Since the University of Chicago left the Big Ten in 1946, Northwestern has been the only private school in the Big Ten.
Having either one or two private schools seems to be common practice for the power conferences. The SEC has Vanderbilt, the Big 12 has Baylor, the Pac-12 has USC and Stanford. The Big East has a bunch of private schools, but only one of them (Syracuse) in football. The ACC is a bit of an outlier, as four of their twelve schools are private.
Large public schools like those in the Big Ten have large enrollments and that usually translates into more money for the athletic departments. Besides Notre Dame, there aren't too many private schools that have a large, passionate fanbase among those who have never attended that or sometimes any other college. There are a lot of rabid Buckeye fans in Ohio that have never set foot on campus, but I don't think there are too many Northwestern diehards that aren't directly affiliated with the university.

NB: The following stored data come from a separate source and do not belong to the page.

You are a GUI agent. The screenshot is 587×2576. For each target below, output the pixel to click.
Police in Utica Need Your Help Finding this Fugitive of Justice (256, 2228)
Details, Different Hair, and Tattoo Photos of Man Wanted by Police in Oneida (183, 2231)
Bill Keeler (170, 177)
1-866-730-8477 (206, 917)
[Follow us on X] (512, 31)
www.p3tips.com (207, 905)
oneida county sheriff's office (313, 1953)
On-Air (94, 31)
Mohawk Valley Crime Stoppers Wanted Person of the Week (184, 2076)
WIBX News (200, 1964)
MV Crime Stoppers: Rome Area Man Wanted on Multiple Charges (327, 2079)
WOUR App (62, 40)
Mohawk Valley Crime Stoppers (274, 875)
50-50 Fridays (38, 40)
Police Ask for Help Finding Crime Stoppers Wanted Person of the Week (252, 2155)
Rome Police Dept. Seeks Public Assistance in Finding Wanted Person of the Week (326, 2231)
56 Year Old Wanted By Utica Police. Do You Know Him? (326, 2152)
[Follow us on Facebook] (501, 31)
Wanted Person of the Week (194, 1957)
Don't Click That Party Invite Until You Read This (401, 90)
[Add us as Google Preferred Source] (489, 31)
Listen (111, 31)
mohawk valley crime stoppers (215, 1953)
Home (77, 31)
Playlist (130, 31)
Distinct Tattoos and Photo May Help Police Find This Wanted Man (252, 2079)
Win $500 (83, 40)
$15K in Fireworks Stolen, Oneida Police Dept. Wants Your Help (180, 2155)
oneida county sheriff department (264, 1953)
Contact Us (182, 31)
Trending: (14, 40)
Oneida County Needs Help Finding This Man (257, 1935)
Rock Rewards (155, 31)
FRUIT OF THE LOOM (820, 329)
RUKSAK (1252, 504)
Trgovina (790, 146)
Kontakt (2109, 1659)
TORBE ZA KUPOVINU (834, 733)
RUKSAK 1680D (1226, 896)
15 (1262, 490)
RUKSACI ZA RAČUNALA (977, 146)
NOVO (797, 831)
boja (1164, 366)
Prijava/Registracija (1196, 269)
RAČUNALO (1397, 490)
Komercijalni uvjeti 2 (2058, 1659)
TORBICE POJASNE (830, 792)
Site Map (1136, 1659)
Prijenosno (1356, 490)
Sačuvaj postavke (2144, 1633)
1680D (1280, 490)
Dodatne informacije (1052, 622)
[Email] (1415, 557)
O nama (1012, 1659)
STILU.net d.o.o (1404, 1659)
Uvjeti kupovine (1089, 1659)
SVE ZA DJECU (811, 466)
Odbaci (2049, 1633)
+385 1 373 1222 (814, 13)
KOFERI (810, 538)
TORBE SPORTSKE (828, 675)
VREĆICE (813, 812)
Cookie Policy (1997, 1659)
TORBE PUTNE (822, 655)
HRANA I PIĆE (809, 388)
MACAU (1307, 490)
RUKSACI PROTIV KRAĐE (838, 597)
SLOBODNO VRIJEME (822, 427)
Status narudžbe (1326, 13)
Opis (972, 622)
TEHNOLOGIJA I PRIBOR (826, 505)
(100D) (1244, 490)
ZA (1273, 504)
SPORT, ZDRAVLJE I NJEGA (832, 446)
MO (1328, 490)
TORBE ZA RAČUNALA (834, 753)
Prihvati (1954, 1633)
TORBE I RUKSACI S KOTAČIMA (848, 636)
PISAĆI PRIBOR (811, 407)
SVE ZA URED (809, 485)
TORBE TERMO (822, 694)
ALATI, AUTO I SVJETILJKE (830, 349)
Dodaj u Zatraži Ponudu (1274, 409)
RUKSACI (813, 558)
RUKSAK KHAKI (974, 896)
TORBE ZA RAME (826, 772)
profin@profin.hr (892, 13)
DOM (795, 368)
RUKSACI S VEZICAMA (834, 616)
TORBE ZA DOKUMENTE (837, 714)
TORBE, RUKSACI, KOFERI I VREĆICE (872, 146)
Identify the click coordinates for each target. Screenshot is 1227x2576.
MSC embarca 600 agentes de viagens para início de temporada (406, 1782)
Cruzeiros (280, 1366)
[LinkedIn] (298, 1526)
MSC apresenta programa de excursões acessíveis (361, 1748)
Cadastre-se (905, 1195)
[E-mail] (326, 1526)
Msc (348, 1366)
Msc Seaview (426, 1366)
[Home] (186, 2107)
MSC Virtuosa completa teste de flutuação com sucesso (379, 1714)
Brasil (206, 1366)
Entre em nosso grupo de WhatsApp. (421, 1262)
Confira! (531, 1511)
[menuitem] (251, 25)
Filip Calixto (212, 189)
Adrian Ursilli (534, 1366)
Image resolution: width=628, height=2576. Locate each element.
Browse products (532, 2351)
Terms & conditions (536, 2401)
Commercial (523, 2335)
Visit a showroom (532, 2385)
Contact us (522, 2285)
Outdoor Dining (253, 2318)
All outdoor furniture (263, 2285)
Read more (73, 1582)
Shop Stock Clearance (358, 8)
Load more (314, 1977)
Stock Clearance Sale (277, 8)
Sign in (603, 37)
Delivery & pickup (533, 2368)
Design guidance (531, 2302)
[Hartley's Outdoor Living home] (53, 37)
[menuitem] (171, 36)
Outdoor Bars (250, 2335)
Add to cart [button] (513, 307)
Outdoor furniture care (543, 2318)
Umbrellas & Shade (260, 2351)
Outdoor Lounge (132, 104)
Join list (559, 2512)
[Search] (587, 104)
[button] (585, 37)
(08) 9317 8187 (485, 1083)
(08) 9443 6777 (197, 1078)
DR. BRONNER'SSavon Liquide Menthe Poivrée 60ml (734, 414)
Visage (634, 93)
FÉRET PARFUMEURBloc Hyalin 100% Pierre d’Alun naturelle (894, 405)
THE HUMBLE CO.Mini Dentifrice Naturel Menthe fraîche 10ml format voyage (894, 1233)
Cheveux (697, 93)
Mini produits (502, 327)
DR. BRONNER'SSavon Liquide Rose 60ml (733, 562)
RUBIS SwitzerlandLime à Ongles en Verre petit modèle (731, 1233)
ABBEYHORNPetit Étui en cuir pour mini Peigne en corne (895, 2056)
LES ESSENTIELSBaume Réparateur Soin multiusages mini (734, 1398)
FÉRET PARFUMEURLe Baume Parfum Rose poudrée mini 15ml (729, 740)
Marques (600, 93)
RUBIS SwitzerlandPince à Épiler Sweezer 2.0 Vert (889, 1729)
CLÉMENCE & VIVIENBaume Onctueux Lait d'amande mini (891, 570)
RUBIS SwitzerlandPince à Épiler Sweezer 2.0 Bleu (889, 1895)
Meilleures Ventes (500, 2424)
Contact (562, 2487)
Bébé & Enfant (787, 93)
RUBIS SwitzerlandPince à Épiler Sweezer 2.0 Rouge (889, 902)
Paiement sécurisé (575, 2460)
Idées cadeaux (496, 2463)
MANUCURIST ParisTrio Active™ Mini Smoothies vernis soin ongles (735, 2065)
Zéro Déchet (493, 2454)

Is it good for a major conference to have a single, smaller private school that has these disadvantages? I'm not trying to say that obstacles that private schools face are impossible to overcome; Northwestern has fielded a consistently decent football team for a while now, and Vanderbilt and Baylor have had some recent hoops success (to name just a few examples).
I really don't know the answer to this question. Since Northwestern has been in the Big Ten as long as I've been around, they seem like they belong to me, but they don't fit in with the profile of the other conference schools.
I'm not sure what the point of this post is, but writing it has made me think about the makeup of big-time college conferences. Which blend of private and public schools works the best in a conference?
Even if the question doesn't make sense, I'll put it in a poll anyway to see what the responses are. I am not going to include the answer "It depends on the specific schools involved", because I think everyone would pick that because it makes too much sense.